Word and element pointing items
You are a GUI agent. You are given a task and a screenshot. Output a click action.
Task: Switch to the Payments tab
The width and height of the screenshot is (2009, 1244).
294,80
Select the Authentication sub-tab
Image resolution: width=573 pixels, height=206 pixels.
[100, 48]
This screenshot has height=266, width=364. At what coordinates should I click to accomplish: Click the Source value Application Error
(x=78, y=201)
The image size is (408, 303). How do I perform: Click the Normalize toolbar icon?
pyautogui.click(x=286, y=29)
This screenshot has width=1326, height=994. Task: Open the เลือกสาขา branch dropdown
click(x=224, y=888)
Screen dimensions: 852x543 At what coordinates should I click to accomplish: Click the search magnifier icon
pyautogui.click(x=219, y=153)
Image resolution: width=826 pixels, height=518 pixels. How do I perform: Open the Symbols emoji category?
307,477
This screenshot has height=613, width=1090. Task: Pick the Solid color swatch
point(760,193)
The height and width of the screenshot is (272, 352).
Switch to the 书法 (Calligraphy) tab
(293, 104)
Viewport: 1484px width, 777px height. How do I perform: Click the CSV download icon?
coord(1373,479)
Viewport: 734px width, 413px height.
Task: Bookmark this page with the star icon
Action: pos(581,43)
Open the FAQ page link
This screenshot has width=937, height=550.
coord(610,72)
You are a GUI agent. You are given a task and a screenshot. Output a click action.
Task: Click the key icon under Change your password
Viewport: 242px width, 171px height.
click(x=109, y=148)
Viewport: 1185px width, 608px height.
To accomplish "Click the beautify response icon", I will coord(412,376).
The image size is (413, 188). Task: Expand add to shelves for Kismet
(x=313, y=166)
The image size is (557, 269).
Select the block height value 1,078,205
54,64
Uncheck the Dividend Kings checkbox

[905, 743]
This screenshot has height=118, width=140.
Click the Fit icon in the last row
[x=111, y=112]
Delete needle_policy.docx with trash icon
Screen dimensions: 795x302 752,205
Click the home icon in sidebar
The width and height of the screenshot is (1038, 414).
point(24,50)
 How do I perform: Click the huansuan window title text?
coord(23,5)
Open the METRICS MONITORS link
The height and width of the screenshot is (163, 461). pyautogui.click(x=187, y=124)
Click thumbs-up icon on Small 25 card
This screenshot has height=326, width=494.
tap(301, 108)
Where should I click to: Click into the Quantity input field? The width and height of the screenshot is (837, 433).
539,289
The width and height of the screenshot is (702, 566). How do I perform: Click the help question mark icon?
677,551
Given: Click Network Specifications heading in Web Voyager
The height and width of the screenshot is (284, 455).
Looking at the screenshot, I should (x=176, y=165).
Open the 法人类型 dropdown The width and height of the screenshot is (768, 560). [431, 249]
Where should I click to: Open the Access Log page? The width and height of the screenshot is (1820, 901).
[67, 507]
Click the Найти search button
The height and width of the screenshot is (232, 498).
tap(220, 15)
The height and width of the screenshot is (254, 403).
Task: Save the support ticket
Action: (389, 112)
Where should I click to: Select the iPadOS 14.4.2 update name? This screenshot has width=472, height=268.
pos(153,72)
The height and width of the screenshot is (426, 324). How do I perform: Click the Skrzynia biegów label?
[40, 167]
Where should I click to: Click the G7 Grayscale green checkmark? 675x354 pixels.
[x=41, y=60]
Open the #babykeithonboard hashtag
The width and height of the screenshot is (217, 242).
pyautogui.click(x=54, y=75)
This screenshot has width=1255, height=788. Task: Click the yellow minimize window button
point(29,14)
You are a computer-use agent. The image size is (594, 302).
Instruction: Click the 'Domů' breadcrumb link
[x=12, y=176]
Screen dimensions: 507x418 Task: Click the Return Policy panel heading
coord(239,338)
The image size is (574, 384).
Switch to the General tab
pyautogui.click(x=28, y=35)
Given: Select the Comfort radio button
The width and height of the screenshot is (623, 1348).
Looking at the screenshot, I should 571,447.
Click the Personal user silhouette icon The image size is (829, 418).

Your task
Update the items above by changing every "GUI agent" to "screen assistant", leaving everything else unchanged.

Answer to this exercise
You are a screen assistant. You are given a task and a screenshot. Output a click action.
Task: Switch to the Payments tab
The width and height of the screenshot is (2009, 1244).
294,80
Select the Authentication sub-tab
Image resolution: width=573 pixels, height=206 pixels.
[100, 48]
This screenshot has height=266, width=364. At what coordinates should I click to accomplish: Click the Source value Application Error
(x=78, y=201)
The image size is (408, 303). How do I perform: Click the Normalize toolbar icon?
pyautogui.click(x=286, y=29)
This screenshot has width=1326, height=994. Task: Open the เลือกสาขา branch dropdown
click(x=224, y=888)
Screen dimensions: 852x543 At what coordinates should I click to accomplish: Click the search magnifier icon
pyautogui.click(x=219, y=153)
Image resolution: width=826 pixels, height=518 pixels. How do I perform: Open the Symbols emoji category?
307,477
This screenshot has height=613, width=1090. Task: Pick the Solid color swatch
point(760,193)
The height and width of the screenshot is (272, 352).
Switch to the 书法 (Calligraphy) tab
(293, 104)
Viewport: 1484px width, 777px height. How do I perform: Click the CSV download icon?
coord(1373,479)
Viewport: 734px width, 413px height.
Task: Bookmark this page with the star icon
Action: pos(581,43)
Open the FAQ page link
This screenshot has width=937, height=550.
coord(610,72)
You are a screen assistant. You are given a task and a screenshot. Output a click action.
Task: Click the key icon under Change your password
Viewport: 242px width, 171px height.
click(x=109, y=148)
Viewport: 1185px width, 608px height.
To accomplish "Click the beautify response icon", I will coord(412,376).
The image size is (413, 188). Task: Expand add to shelves for Kismet
(x=313, y=166)
The image size is (557, 269).
Select the block height value 1,078,205
54,64
Uncheck the Dividend Kings checkbox

[905, 743]
This screenshot has height=118, width=140.
Click the Fit icon in the last row
[x=111, y=112]
Delete needle_policy.docx with trash icon
Screen dimensions: 795x302 752,205
Click the home icon in sidebar
The width and height of the screenshot is (1038, 414).
point(24,50)
 How do I perform: Click the huansuan window title text?
coord(23,5)
Open the METRICS MONITORS link
The height and width of the screenshot is (163, 461). pyautogui.click(x=187, y=124)
Click thumbs-up icon on Small 25 card
This screenshot has height=326, width=494.
tap(301, 108)
Where should I click to: Click into the Quantity input field? The width and height of the screenshot is (837, 433).
539,289
The width and height of the screenshot is (702, 566). How do I perform: Click the help question mark icon?
677,551
Given: Click Network Specifications heading in Web Voyager
The height and width of the screenshot is (284, 455).
Looking at the screenshot, I should (x=176, y=165).
Open the 法人类型 dropdown The width and height of the screenshot is (768, 560). [431, 249]
Where should I click to: Open the Access Log page? The width and height of the screenshot is (1820, 901).
[67, 507]
Click the Найти search button
The height and width of the screenshot is (232, 498).
tap(220, 15)
The height and width of the screenshot is (254, 403).
Task: Save the support ticket
Action: (389, 112)
Where should I click to: Select the iPadOS 14.4.2 update name? This screenshot has width=472, height=268.
pos(153,72)
The height and width of the screenshot is (426, 324). How do I perform: Click the Skrzynia biegów label?
[40, 167]
Where should I click to: Click the G7 Grayscale green checkmark? 675x354 pixels.
[x=41, y=60]
Open the #babykeithonboard hashtag
The width and height of the screenshot is (217, 242).
pyautogui.click(x=54, y=75)
This screenshot has width=1255, height=788. Task: Click the yellow minimize window button
point(29,14)
You are a computer-use agent. The image size is (594, 302).
Instruction: Click the 'Domů' breadcrumb link
[x=12, y=176]
Screen dimensions: 507x418 Task: Click the Return Policy panel heading
coord(239,338)
The image size is (574, 384).
Switch to the General tab
pyautogui.click(x=28, y=35)
Given: Select the Comfort radio button
The width and height of the screenshot is (623, 1348).
Looking at the screenshot, I should 571,447.
Click the Personal user silhouette icon The image size is (829, 418).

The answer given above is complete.